Они вошли в правую по коридору темную комнату, и Хрусталев зажег свет.
— Вот и телефон. Номер мне говори!
— Я сам наберу. — сказал Мячин угрюмо. — А ты не смотри.
— Ну а мне-то зачем? Зовут ее как?
— Не скажу. Зови: «девушка».
«Упрямый осел! — усмехнулся Хрусталев про себя. — Правильно она сделала, что тебя послала!»
Мячин услышал мелодичное «але» и дрожащей рукой передал трубку Хрусталеву.
— Девушка, — мягким бархатным голосом заговорил Хрусталев. — Я вас беспокою вот по какому поводу…
Но Мячин не выдержал и с силой ударил по рычагу.
— Ты меня в идиотское положение поставил! — взорвался Хрусталев. — То есть мне-то, честно говоря, наплевать! Но она же поймет, что кто-то ей звонил по твоей наводке!
— Как она поймет?
— А так! Головой! Иди, Егор, лучше на свой подоконник! Сиди там и мучайся, мне надоело!

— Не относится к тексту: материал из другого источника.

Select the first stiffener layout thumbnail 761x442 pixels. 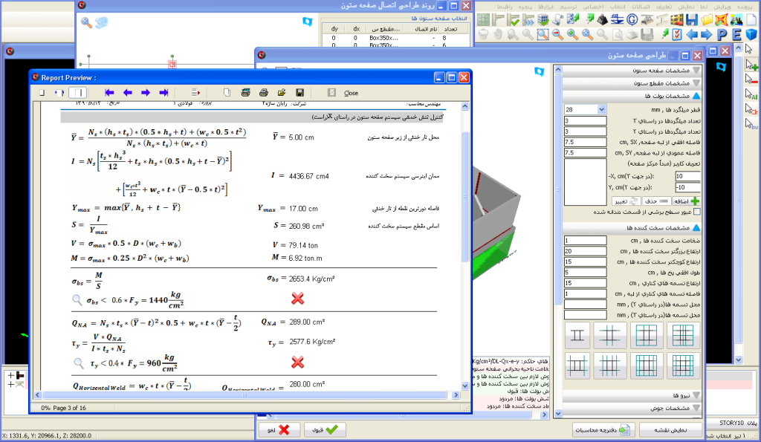[580, 336]
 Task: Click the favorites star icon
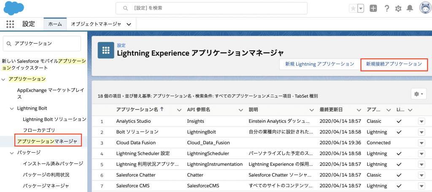click(353, 8)
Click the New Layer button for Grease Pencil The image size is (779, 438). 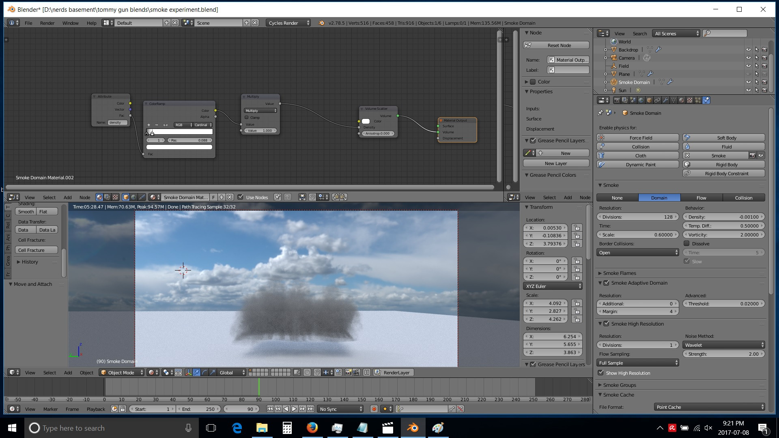(x=556, y=163)
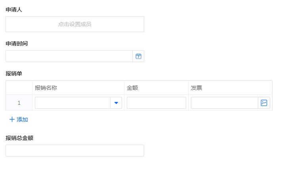Focus the 申请时间 date input field
Screen dimensions: 284x170
[69, 56]
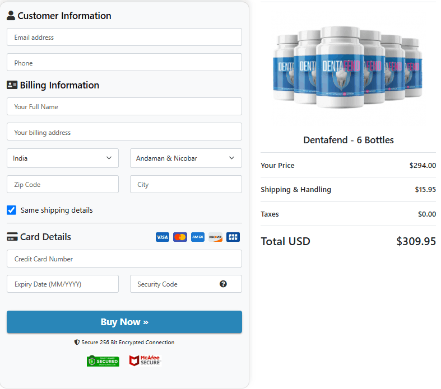Focus the Credit Card Number field
This screenshot has height=389, width=441.
(124, 259)
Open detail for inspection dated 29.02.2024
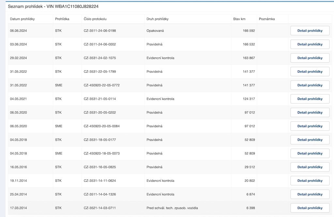The image size is (334, 217). tap(310, 58)
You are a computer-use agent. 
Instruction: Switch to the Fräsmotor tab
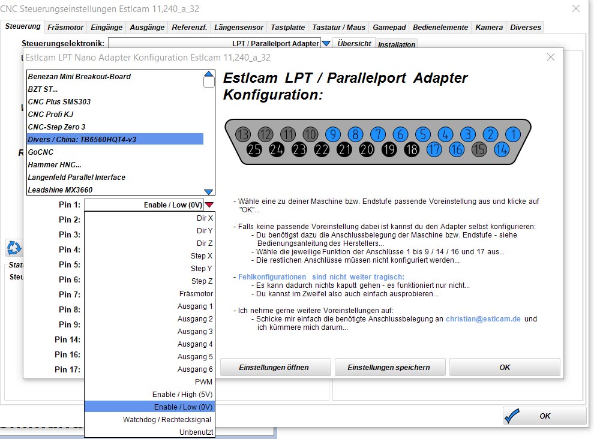(x=66, y=27)
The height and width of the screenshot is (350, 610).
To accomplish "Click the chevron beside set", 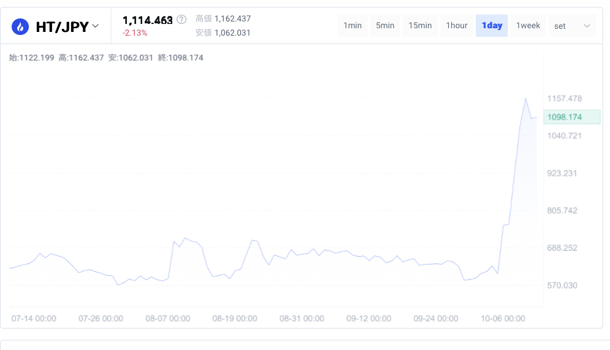I will [x=587, y=26].
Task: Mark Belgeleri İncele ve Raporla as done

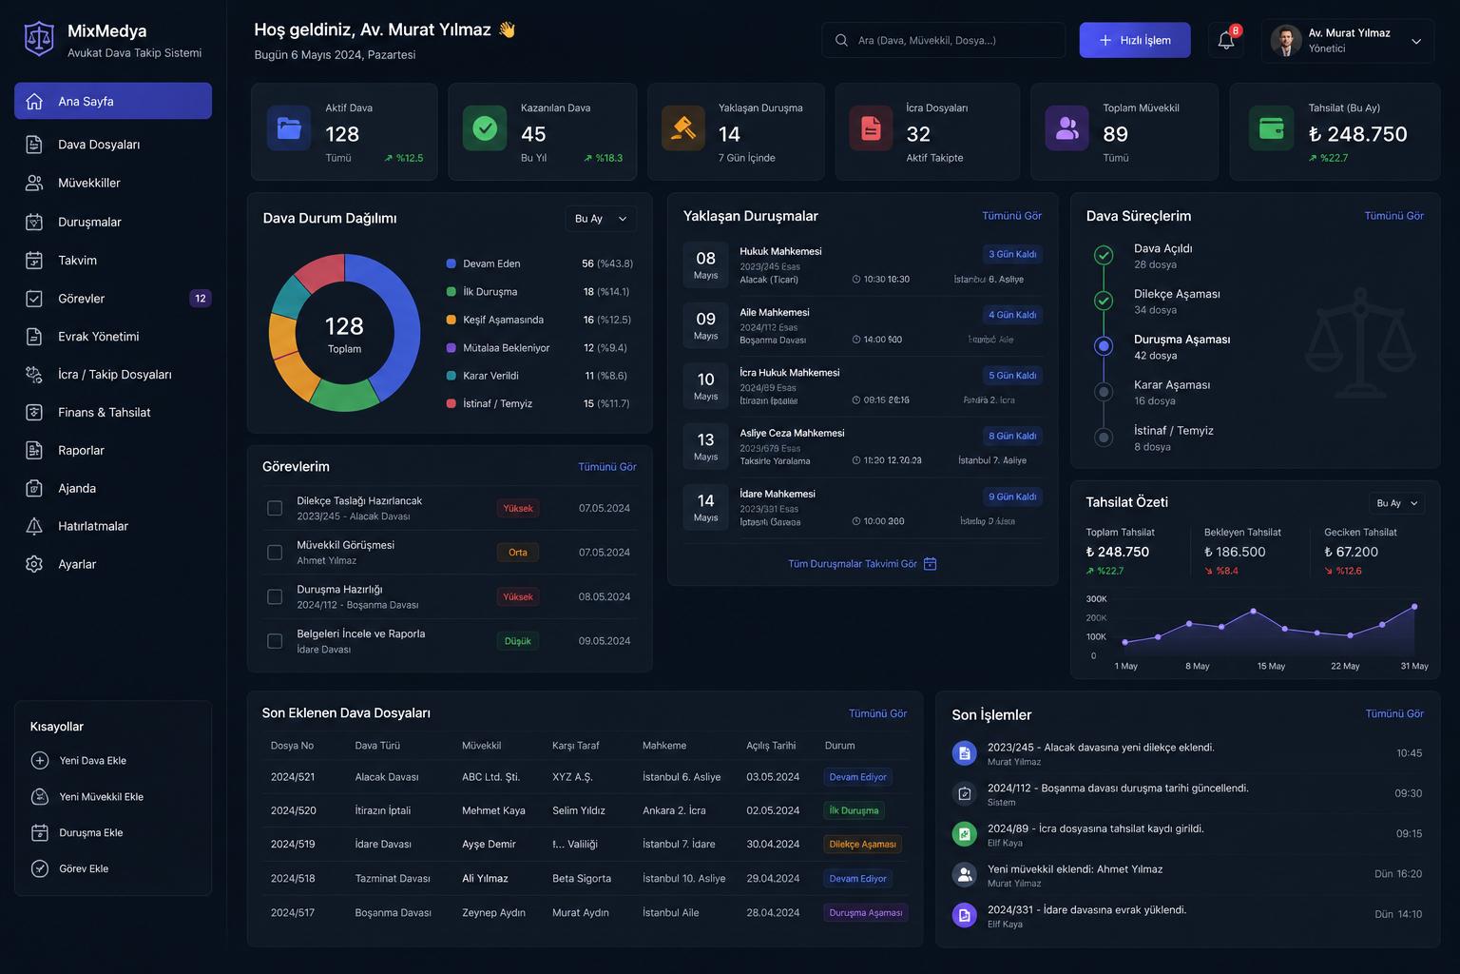Action: click(x=275, y=641)
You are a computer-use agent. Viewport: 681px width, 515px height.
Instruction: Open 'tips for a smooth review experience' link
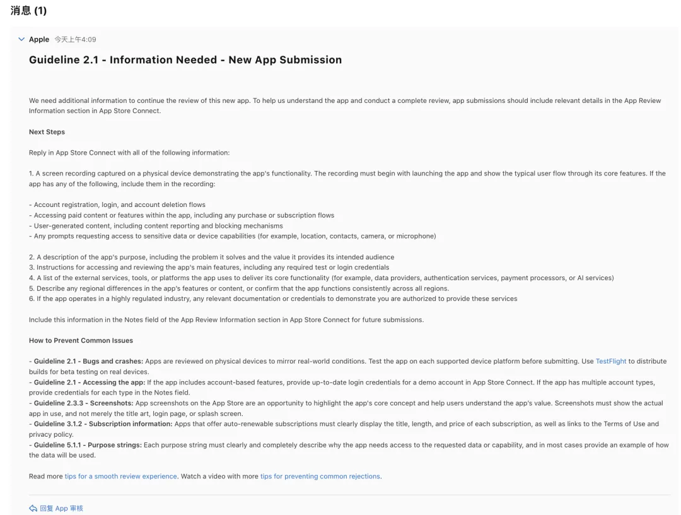pos(120,476)
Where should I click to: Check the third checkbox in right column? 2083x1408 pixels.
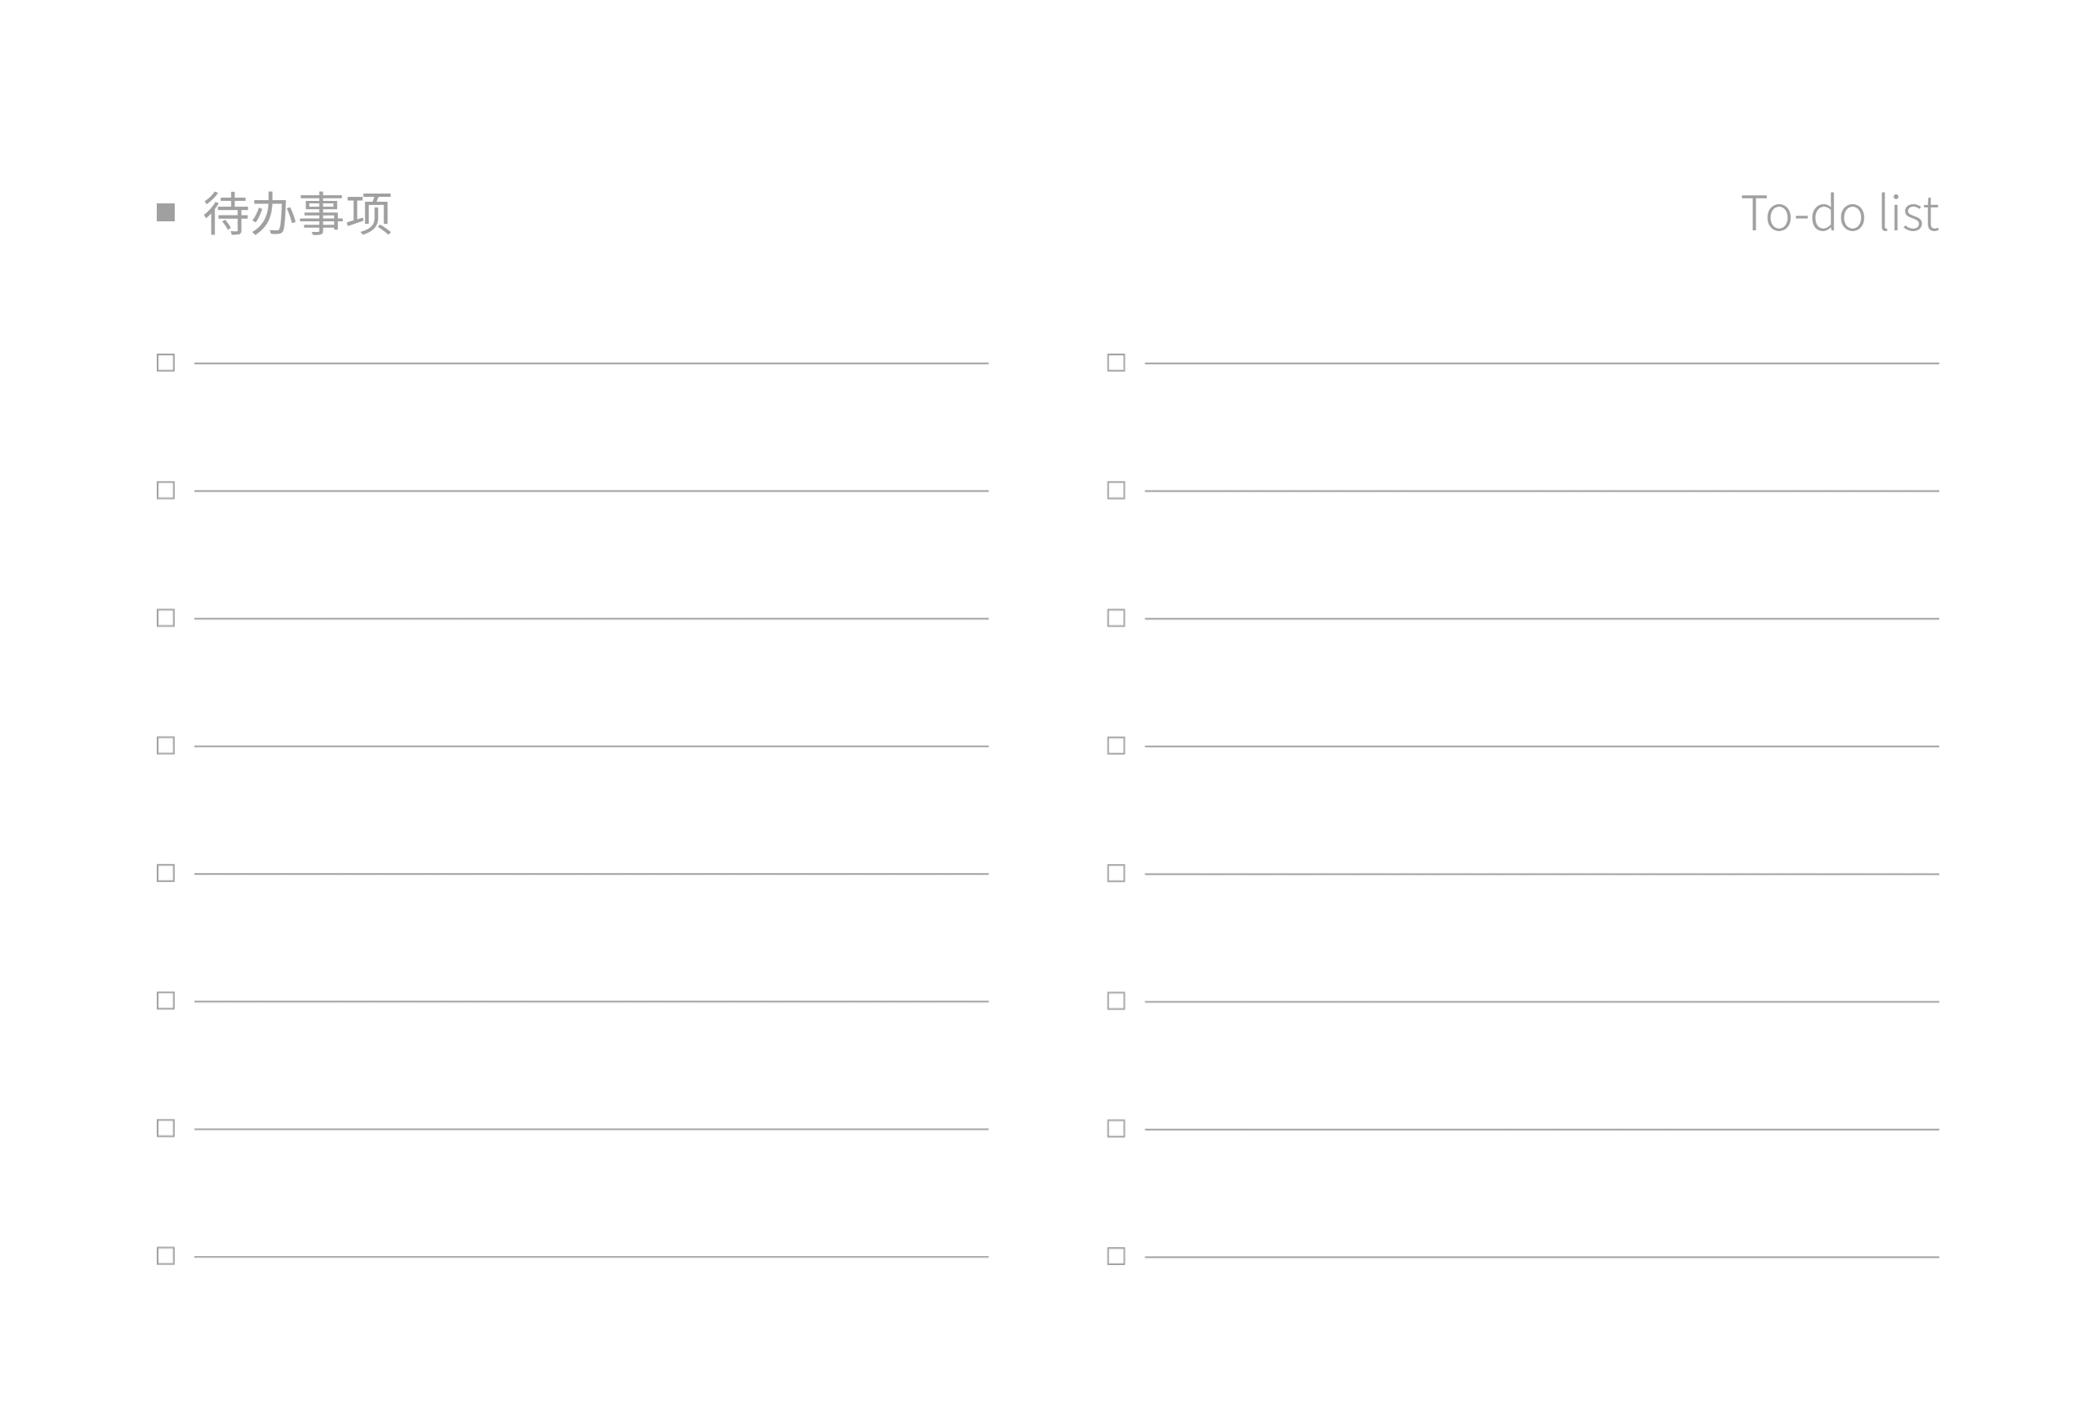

Дело было не в Егоре. И не Егор ему надоел, хотя и Егор, разумеется, тоже. Дело было в том, что он не мог забыть ни следователя Цанина, ни Славика, который взял у него отпечатки пальцев, ни Костиной смерти. Все это давило на него, и ощущение было таким, как будто с горы — еще медленно, тихо, бесшумно — сползает лавина, и он понимает, что вся она прямо ползет на него, он все понимает, но некуда спрятаться.
Мячин и в самом деле уселся на свой подоконник и скрючился там, а Хрусталев вернулся к остальным. Веселье достигло того пика, когда нужно было расходиться — тем более что метро уже закрывалось, — но расходиться нельзя было без того, чтобы под конец не сделать чего-то уж совсем озорного, а может быть, даже и экстравагантного.
— У нас в коллективе есть гений! — радостно разрыдалась пьяная Регина Марковна. — Давайте качать его! Федю качать!
— Давайте качать его! — подхватили остальные, и вся озверевшая мигом толпа ринулась на режиссера.
Никто, ни один человек из пьяной веселой компании не хотел его изувечить. Бывают тяжелые, мощные люди — к примеру, штангисты, — и то их качают. Ну, может, штангистов качают штангисты, но вот сталеваров или лесорубов? Качают ведь их? Ах, конечно, качают! И лишь режиссерам, помощникам их, гримерам, художникам и декораторам не нужно, не стоит друг друга качать. Поскольку закончиться это может плохо, трагически. У этих людей тяготенье к земле гораздо сильнее, чем у лесорубов. Хотя они вроде парят в облаках. Парить-то парят, но к земле очень тянутся. Кривицкий был рослым и сильным мужчиной. Подбросив его пару раз к потолку под визги гримерш и стенанья Регины, работники кинематографа, может, немного устали от тяжести тела, взлетевшего вверх, может, не рассчитали, но только они уронили страдальца. Как это случилось, что он пролетел, минуя их руки, и шлепнулся наземь, не понял никто, но, однако, случилось. Да, он пролетел с криком, ревом и матом, подобно тунгусскому метеориту, и выронил из пиджака вместе с мелочью красивую трубку — подарок поклонницы.